* _INSTRUCTION 1_: In the commentary on international students and UK universities, recast the paragraph beginning "It is time for universities and students" as a bulleted list that keeps its main points.
* _INSTRUCTION 2_: Translate this sentence from the commentary on international students and UK universities into Spanish: "The Home Secretary and the Secretary of State for Education are now in charge of departments facing in opposite directions."

The Home Secretary and the Secretary of State for Education are now in charge of departments facing in opposite directions.

The government has yet to clarify how it will determine which universities represent ‘low quality’ but it is easy to see how the Teaching Excellence Framework (TEF), with its Gold, Silver and Bronze approach, would dovetail nicely into the proposal. But should this be the plan, it will completely undermine confidence in the TEF, which relies on metrics and ratings decided by Ministers which are at best distant proxies for teaching excellence.

Those who think that international students are again being used to reduce migration numbers are right. As Home Secretary, Theresa May introduced credibility tests which were then used to challenge the academic judgments of universities as to which students were qualified to be admitted to their courses. Under her watch, institutional visa refusal rates were halved, notwithstanding that the latter are outside of the control of universities and are therefore not reliable evidence as to whether an institution is complying with its Tier 4 licence responsibilities.

It is time for universities and students to stand together and tell the Home Office that enough is enough: there is no legitimate basis to distinguish between the quality of UK universities. Moreover, international students add value to universities in a huge variety of ways and their study in the UK underpins strategic relationships which benefit the UK in the short and long-term. There is simply no case for the Home Office to value some universities and their students more than others as a back door means of reducing overall migration numbers at the same time as all universities are being regarded as lynchpins for the UK government’s social mobility strategy in England.

* _EXTRACTED RECORDS_:
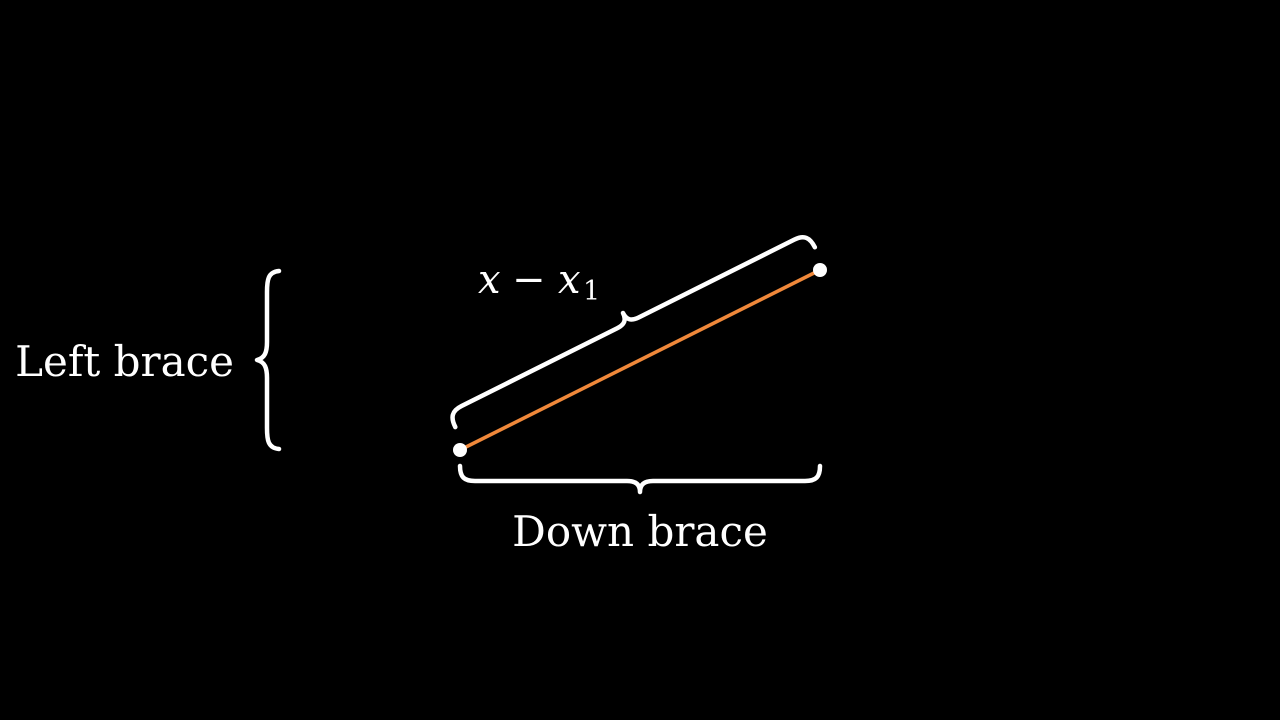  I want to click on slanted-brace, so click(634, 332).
==
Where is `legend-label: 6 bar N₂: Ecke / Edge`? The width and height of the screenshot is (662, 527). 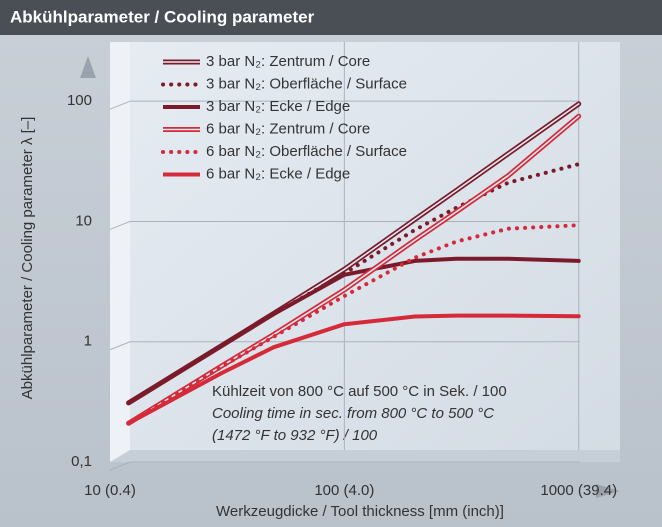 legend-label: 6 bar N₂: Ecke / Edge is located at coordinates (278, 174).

* _REPLY 1_:
- Universities and students should stand together and tell the Home Office that enough is enough.
- There is no legitimate basis for distinguishing between the quality of UK universities.
- International students add value to universities in many ways.
- Their study in the UK underpins strategic relationships that benefit the UK in the short and long term.
- The Home Office has no case for valuing some universities and their students more than others as a back-door way to reduce overall migration numbers.
- This comes while all universities are regarded as lynchpins of the UK government's social mobility strategy in England.

* _REPLY 2_: El ministro del Interior y el secretario de Estado de Educación están ahora al frente de departamentos que avanzan en direcciones opuestas.